Leaving pictures out, repeat word for word the line that has "Click the Save sketch down-arrow icon" and each line that follows it to the end of the listing.

START MATERIAL SUPPLIED

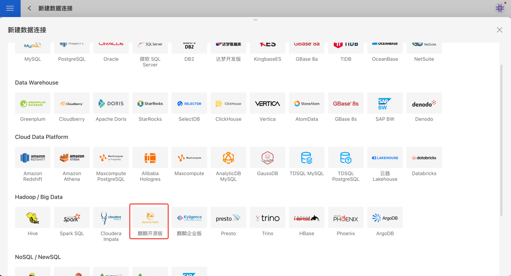Image resolution: width=511 pixels, height=276 pixels.
Task: Select the Greenplum data source icon
Action: coord(33,103)
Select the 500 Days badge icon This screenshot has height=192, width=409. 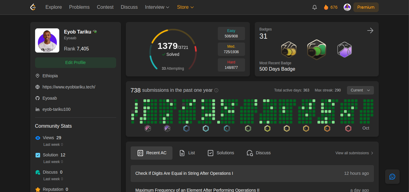316,50
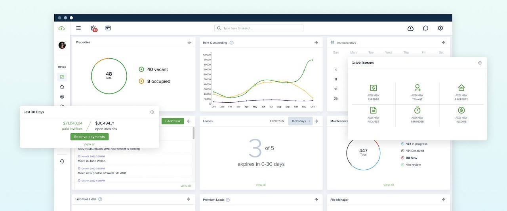Click the Add task button

point(173,121)
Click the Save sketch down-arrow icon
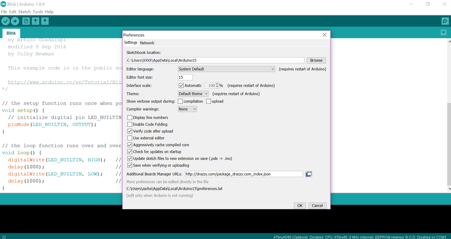 [x=45, y=21]
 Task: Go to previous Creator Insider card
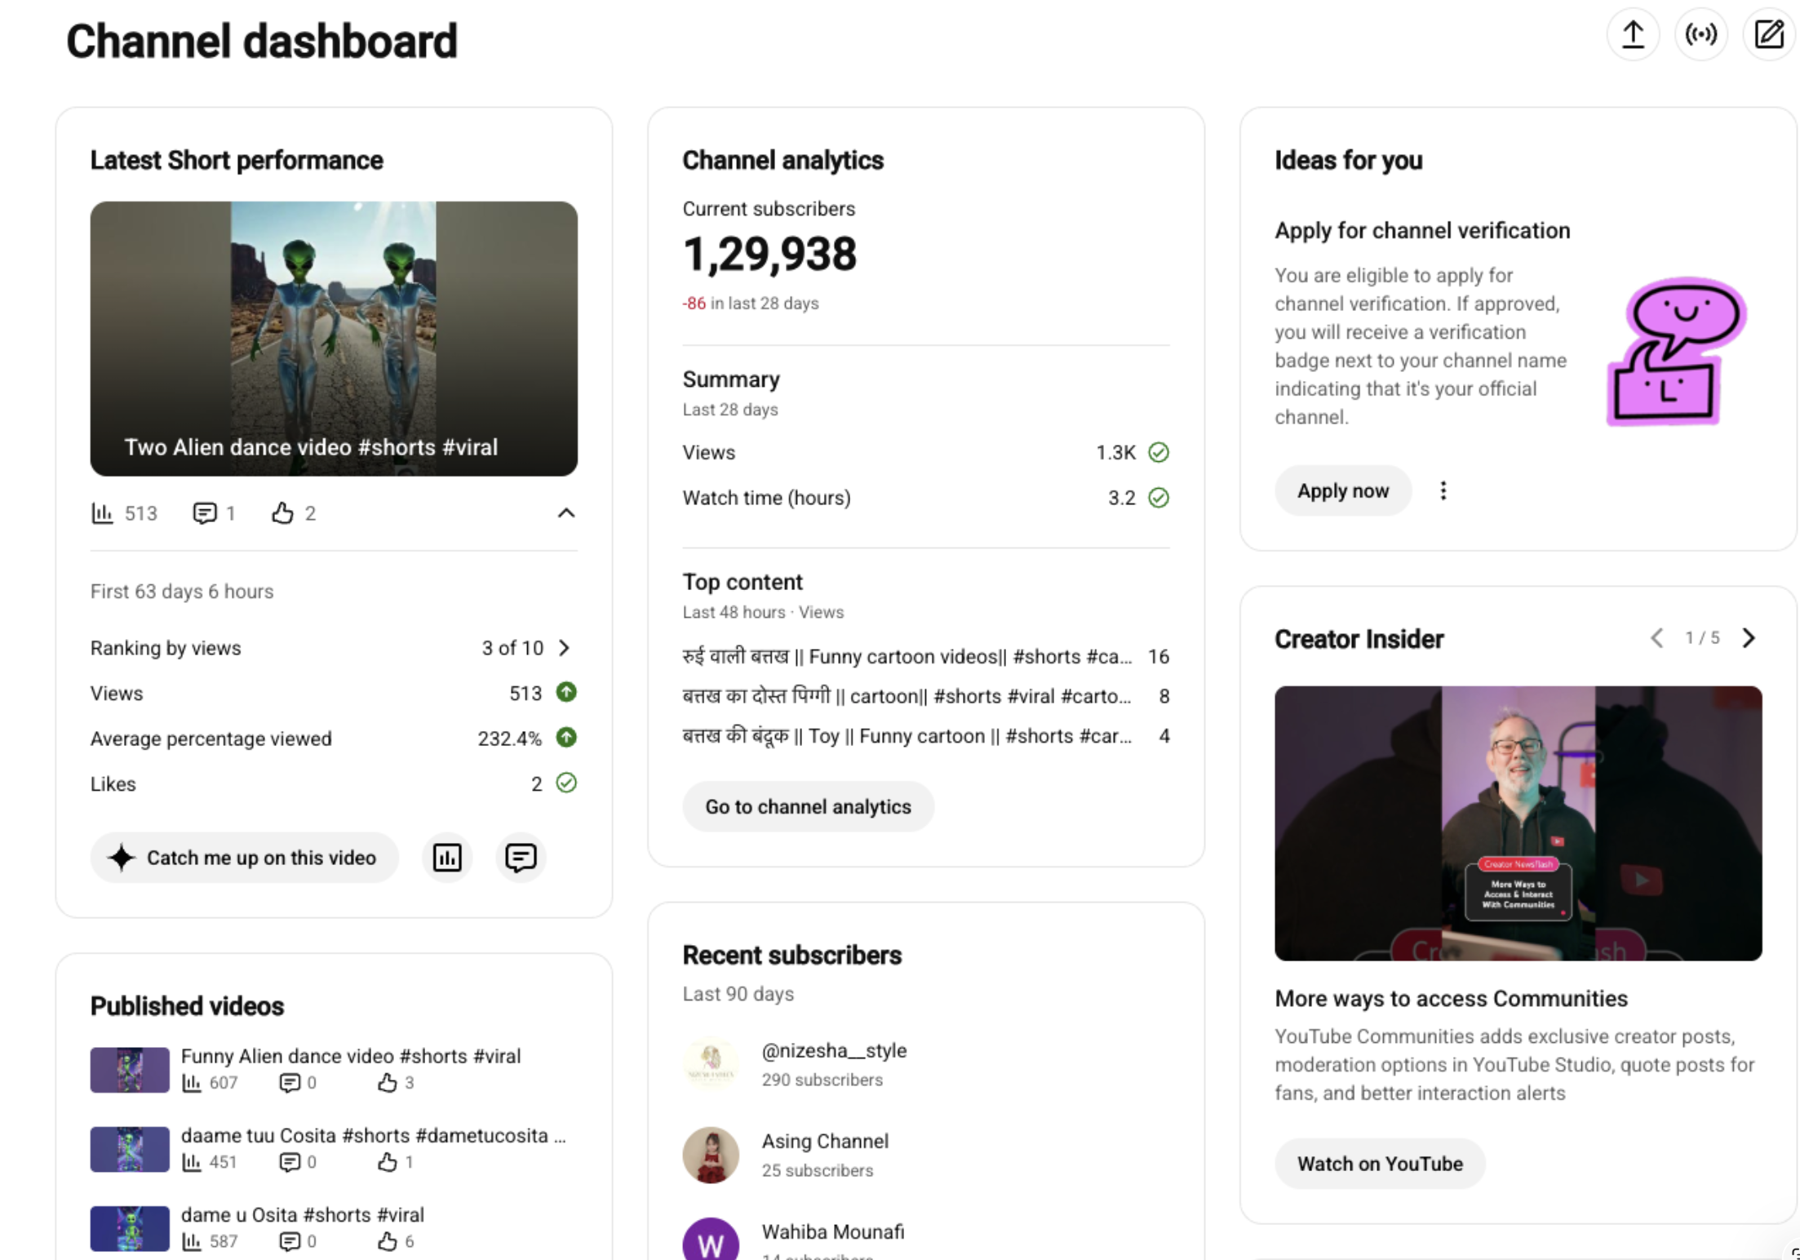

END MATERIAL SUPPLIED

**EXPECTED ANSWER**
Click the Save sketch down-arrow icon
 [x=45, y=21]
 Task: Go to previous Creator Insider card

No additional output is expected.